== Segment start ==
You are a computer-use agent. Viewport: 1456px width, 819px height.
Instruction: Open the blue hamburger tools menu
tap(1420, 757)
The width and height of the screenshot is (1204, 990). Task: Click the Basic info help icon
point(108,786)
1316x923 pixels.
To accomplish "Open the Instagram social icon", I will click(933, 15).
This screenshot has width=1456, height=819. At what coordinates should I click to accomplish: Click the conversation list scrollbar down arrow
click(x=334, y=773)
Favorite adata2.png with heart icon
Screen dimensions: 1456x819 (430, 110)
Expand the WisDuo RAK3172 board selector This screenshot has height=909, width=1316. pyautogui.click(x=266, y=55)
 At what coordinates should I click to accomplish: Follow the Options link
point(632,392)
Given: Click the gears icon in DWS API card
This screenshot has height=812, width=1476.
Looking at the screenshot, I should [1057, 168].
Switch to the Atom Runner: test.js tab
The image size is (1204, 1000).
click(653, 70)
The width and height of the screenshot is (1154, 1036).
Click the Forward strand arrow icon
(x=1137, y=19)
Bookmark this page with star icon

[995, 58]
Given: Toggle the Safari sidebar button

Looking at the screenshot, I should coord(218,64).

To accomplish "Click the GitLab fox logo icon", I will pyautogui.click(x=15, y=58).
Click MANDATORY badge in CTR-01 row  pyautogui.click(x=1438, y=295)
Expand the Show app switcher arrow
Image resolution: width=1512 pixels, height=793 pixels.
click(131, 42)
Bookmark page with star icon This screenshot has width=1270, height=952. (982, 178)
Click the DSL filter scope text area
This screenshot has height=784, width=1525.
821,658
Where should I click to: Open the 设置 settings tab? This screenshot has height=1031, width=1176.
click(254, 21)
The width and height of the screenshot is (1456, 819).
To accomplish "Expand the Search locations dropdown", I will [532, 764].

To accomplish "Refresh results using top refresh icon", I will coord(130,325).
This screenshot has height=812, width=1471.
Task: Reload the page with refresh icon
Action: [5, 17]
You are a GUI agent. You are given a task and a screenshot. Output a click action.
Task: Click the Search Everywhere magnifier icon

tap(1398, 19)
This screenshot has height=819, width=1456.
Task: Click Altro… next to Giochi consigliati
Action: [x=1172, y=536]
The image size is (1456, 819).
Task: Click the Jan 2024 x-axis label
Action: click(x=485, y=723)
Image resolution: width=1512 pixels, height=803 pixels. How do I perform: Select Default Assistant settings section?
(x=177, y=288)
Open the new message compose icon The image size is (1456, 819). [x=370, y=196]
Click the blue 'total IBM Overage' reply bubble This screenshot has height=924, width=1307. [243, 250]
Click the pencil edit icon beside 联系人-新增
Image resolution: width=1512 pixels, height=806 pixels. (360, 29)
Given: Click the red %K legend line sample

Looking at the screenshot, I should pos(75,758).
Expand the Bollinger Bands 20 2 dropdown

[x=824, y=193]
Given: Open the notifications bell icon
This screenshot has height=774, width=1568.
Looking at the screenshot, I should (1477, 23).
== Segment end ==
- **TRY IT**: Pull out all lines from the entries above in which the word "agent" appears.

- **FINISHED EXERCISE**:
You are a computer-use agent. Viewport: 1456px width, 819px height.
You are a GUI agent. You are given a task and a screenshot. Output a click action.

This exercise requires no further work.